Did the Californian add value?  Is the disposition of CRT glass into smaller and smaller pieces an alternative to the bad European sculpture problem documented above?  Since California SB20 punishes reuse (you lose money), it must pay more to offset the lost revenue from reuse.  Since it pays more, it succeeds... in making smaller and smaller pieces.  What makes white people so proud of shredding, and so scornful of reuse?

Left, in the background of one E-Waste dumping documentary, is a clearly visible set of bales of ABS and HIPS plastic from demanufacturing of electronics (this color combo would typically be from monitors).  Does the impoverished lady with the yoke hammer, or the screwdriver-John-Henry-ewaste-Nigerian boy, have a high density baler operation going on in the background somewhere?  Or are proper recycling stewards selling into the same market?  How can a camera focus on one piece of junk and not notice that entire containerloads of properly processed material are visible in the background?

What is my point this weekend?

Well, photos are not the way to make policy.  I mean, they are good for attracting all of our attention and to motivate us to study a problem.


Data is long overdue!!!!


I know that of the 300,000 computer monitors I have exported in the last 2.5 years, the following:

1)  They were less than 25% of all of the CRT glass we managed.  We shipped more than 4 times as many containers to USA domestic processing as we exported.

2) They were unacceptable about 15% of the time.

3) We paid for proper recycling of the 15%, we tracked glass-to-glass destinations for the 15%, and most importantly, we reacted and changed our processes.  The single largest cause of recycling wasn't incidental breakage, or that the CRT could not be repaired, it was that the inventory was liquidated because the market had been glutted by more CRTs from cheaper sources, and those we had shipped were no longer worth it to refurbish... but if they had been delivered 6 months earlier, they would have been fine.

So, I provided my raw data from these shipments to Reed at MIT, and to EPA.

I figure, if BAN is right, and 80% of all exported CRTs are waste managed in primitive conditions, then my documented reuse rates on my 300,000 units is a stunning success.  BAN should build a statue of me, made of fat looking televisions.

However, I think that it points to something else.  That my partners on the other side of the ocean are not naive idiots.   They don't accept containers with 80% trash... At least, not knowingly, and not twice.  They like me, and I like them.  But the story that I'm better than everyone is just as wrong as the story that Europe is diverting televisions to build a great wall of e-waste.
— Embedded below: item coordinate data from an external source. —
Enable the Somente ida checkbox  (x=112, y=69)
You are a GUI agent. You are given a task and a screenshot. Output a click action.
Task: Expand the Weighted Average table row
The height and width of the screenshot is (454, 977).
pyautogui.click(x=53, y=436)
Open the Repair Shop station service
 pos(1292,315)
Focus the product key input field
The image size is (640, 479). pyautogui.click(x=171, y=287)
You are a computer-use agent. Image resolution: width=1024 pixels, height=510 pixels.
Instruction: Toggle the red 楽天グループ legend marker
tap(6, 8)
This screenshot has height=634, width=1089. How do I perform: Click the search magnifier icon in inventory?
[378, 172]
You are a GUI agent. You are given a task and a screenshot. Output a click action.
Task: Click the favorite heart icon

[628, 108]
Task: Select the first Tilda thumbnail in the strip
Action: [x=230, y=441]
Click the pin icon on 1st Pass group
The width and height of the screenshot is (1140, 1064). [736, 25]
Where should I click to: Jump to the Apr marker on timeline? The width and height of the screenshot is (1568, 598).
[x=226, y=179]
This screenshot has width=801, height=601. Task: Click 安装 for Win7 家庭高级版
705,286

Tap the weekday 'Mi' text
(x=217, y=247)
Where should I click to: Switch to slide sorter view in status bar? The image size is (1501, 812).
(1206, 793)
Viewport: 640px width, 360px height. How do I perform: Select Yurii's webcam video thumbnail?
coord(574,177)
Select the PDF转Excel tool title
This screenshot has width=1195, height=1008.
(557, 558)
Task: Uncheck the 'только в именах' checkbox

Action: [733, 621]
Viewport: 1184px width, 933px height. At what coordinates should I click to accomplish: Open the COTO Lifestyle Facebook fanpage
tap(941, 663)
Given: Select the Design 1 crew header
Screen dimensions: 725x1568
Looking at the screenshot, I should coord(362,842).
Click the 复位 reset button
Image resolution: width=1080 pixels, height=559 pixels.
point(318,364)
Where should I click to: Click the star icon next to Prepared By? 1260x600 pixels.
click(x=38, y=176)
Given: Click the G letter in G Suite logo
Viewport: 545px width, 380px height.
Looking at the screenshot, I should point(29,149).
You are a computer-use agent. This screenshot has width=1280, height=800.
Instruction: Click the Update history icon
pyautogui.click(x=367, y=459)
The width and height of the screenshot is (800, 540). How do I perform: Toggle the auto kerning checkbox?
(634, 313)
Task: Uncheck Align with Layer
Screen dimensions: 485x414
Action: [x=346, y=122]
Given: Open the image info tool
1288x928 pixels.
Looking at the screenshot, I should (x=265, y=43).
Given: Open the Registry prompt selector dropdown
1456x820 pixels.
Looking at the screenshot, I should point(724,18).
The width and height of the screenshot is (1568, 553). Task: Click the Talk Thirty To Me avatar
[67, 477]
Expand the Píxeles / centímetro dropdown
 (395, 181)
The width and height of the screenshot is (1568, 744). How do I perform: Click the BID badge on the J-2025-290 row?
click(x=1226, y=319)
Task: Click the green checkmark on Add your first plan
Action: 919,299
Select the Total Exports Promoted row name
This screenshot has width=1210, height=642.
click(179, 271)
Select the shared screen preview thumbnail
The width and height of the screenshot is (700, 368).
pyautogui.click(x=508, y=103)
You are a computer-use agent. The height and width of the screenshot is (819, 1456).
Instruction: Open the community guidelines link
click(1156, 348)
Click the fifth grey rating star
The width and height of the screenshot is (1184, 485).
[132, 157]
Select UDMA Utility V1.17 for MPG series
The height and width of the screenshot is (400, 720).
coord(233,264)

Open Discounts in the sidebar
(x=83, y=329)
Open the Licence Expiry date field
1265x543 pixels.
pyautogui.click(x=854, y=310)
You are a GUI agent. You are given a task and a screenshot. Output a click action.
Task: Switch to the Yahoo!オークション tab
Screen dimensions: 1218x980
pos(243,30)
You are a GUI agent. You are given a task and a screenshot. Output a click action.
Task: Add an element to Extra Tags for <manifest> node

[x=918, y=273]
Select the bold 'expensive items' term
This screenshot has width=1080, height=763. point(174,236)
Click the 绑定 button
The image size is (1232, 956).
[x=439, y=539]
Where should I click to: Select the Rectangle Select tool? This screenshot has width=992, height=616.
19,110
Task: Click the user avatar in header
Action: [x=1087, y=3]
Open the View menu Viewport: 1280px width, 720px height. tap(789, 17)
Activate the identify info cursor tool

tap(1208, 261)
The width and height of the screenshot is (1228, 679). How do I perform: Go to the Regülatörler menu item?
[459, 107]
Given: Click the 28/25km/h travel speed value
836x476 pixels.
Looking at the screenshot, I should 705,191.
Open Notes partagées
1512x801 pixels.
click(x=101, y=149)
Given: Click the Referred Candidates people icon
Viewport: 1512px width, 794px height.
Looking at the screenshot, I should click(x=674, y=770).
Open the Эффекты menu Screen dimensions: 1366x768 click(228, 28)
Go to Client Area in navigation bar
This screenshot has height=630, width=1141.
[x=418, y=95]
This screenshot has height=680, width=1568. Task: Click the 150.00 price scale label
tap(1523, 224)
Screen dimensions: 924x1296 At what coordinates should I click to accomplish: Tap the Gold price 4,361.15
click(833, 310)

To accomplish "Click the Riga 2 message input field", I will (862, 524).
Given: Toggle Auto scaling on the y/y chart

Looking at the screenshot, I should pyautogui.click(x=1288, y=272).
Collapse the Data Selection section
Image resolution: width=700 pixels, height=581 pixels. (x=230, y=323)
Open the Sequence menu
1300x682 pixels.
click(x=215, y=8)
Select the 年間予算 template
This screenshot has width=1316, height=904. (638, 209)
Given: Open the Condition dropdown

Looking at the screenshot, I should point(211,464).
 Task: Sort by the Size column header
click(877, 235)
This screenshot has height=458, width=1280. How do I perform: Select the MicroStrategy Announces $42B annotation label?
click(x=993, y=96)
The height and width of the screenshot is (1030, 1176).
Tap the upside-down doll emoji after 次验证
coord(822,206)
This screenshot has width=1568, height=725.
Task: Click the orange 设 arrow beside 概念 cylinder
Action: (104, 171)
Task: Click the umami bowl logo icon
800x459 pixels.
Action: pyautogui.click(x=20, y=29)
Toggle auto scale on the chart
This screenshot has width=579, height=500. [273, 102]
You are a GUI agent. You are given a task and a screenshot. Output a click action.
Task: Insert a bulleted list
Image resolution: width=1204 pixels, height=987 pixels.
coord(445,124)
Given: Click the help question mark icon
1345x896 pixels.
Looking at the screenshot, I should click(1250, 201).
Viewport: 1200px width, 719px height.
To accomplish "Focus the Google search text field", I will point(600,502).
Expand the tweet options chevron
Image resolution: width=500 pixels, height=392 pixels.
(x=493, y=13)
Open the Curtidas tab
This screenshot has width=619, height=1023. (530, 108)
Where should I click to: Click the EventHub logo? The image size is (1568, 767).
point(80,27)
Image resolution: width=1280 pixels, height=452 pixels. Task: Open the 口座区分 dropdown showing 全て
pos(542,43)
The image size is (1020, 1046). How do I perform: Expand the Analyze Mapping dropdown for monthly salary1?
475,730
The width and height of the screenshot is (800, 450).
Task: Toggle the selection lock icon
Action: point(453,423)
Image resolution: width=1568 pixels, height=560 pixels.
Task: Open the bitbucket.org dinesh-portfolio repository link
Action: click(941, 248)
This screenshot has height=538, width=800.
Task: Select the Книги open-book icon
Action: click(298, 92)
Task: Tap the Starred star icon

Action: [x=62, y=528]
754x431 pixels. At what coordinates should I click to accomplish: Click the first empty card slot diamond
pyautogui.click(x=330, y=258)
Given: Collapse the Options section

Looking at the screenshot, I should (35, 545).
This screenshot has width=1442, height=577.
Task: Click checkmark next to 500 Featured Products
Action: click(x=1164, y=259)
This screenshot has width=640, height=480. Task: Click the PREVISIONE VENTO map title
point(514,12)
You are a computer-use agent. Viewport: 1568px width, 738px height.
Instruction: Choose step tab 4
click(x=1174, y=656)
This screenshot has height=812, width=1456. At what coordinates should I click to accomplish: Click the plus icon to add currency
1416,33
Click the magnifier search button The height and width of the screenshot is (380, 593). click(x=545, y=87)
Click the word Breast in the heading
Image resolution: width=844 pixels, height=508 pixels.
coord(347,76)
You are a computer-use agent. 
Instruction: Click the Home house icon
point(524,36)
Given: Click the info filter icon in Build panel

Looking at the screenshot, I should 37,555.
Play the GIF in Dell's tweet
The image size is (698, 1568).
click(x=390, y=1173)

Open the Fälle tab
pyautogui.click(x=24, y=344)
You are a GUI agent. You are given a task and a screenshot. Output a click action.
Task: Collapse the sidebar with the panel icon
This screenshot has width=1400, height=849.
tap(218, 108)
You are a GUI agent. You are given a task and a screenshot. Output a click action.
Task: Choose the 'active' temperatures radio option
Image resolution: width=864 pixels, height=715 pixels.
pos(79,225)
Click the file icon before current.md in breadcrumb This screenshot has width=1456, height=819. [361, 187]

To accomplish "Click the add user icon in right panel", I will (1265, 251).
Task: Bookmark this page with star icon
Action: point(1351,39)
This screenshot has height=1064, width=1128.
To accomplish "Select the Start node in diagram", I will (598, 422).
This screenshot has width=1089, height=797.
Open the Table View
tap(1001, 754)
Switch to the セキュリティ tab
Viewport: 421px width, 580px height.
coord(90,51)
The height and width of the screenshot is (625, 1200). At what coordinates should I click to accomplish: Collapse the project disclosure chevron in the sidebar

The photos in this post show every extreme, from high tech shredding in India to high tech shredding in California, from silly wall sculptures in Europe to silly use of screwdrivers as clumsy hammers in Africa, and of repair and reuse.   My point is that absolutely none of these photos does anything to indicate who should be prouder, the USA, or Ghana, or the EU.   It's all a lot of photography.   Too much policy is based on random photos.

My hypothesis is that 30%-40% of display units can be "scrap", which may be unacceptable, but that a shipment of 80% scrap-crap being hit by African boys with plastic implements is anecdotal.   If I am correct, the best remedy to free market exports of 30% unrepairable is improved trade, and more choice of product by the importer.

I stood up at the Interpol Meeting in Alexandria Virginia, and offered all the EPA and Interpol officials full access to our data on our exports.  No one asked to see it.  I felt like a loony uncle.  If I would have shown pictures of a new Middlebury e-waste wall, I may have attracted more attention.

From the site where I got the Lithuanian TV pictures...   [Sources: 123]


A statue of Lenin lies in the middle of the labyrinth. The sculpture symbolizes the absurdity of Soviet propaganda that for over half a century had been implanted in people’s minds with the help of senseless TV.

All Lithuania has taken part in the creation of a labyrinth of television sets. People from various Lithuanian towns donated old TV sets after an appeal from Europos Parkas was broadcast on LNK television.